A Different Judge, A Second Defeat For Carnival Corporation; Painful Process Of Discovery Begins; Stream Of Lawsuits May Become A River

Second Judge Refuses To Dismiss Libertad Lawsuit Against Carnival Corporation
Stream Of Lawsuits May Become A River
Three Other Cruise Lines Will Likely Lose Any Motion To Dismiss
The Process Of Discovery Could Become Ugly And Lead To Settlements
Will Settlement Discussions Commence?
Definition Of “Authorized Travel” And “Lawful Travel” Is Key To Liability
If Travel Defense Is Not Valid, Cruise Lines May Be Liable
Did President Obama Create 13th Travel Category? Was It Illegal?
Are Airlines Next Defendants?
What Advice Were Companies Given By Their Legal Counsel- Will Be Issue In Lawsuits

CASE NO: 1:19-cv-21724-BB
Havana Docks Corporation v. Carnival Corporation

Excerpts From 28 August 2019 9-Page Ruling By Judge Beth Bloom: 

“Based on the language of the Libertad Act, the Court agrees with the Plaintiff that the “lawful travel exception” is an affirmative defense to trafficking. Affirmative defenses generally admit the matters in a complaint but nevertheless assert facts that would defeat recovery. “Plaintiffs are not required to negate an affirmative defense in their complaint.” La Grasta v. First Union Sec., Inc., 358 F.3d 840, 845 (11th Cir. 2004). Therefore, this exception must be established by Carnival and Plaintiff was not required to negate this exception in its Complaint. While it may very well be that Carnival’s conduct falls within the scope of the exception, such argument is not appropriate at this stage of the litigation.” 
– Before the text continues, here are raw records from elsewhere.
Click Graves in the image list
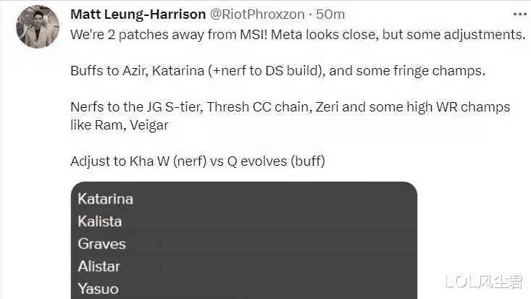This screenshot has height=299, width=531. click(101, 244)
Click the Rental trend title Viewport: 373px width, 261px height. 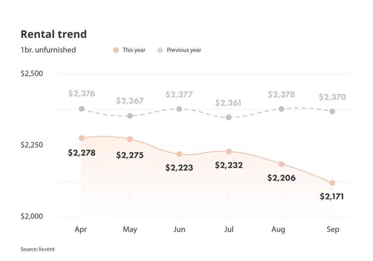[54, 34]
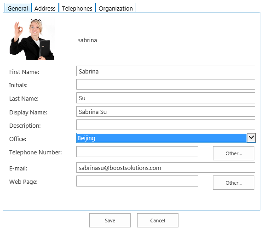
Task: Click the Last Name field containing Su
Action: click(166, 98)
“The Court further rejects the notion that Plaintiff was required “to go a step further” beyond the elements articulated in the statute and state that the alleged trafficking was not “incident to” or “necessary for” lawful travel. Plaintiff alleges that the trafficking that occurred was “as defined in 22 U.S.C. § 6023(13)(A).” ECF No. [1], at ¶ 14. To the extent the Defendant disagrees with this allegation, it may deny it, and assert an appropriate affirmative defense.”  
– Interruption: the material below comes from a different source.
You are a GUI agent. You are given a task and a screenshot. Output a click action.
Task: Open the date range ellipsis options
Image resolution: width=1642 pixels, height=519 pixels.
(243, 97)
“Carnival also argues that even if Plaintiff has attempted to adequately plead trafficking, such attempt would fail because Carnival’s use of the Subject Property was “incident to” or “necessary for” lawful travel. ECF No. [17], at 5-8. However, this argument is also inappropriate at this stage, as it calls into question a direct issue of fact in dispute. Such question is not suitable for disposition upon a motion to dismiss. See Int’l Village Ass’n, Inc. v. AmTrust N. Am., Inc., 2015 WL 3772443, at *4 (S.D. Fla. June 17, 2015) (“[Defendant’s] contrary assertion... raises an issue of fact inappropriate for resolution on a motion to dismiss.”).” 

“First, the plain language of the Libertad Act states that “any person ... that traffics in property which was confiscated by the Cuban Government ... shall be liable to any United States national who owns the claim to such property.” 22 U.S.C. § 6082(A) (emphasis added). Thus, the Libertad Act does not expressly make any distinction whether such trafficking needs to occur while a party holds a property interest in the property at issue. To this extent, the Court agrees with the Plaintiff that the Defendant incorrectly conflates a claim to a property and a property interest. Accordingly, the Court finds that the Complaint sufficiently alleges that the Plaintiff owns a claim to the Subject Property.”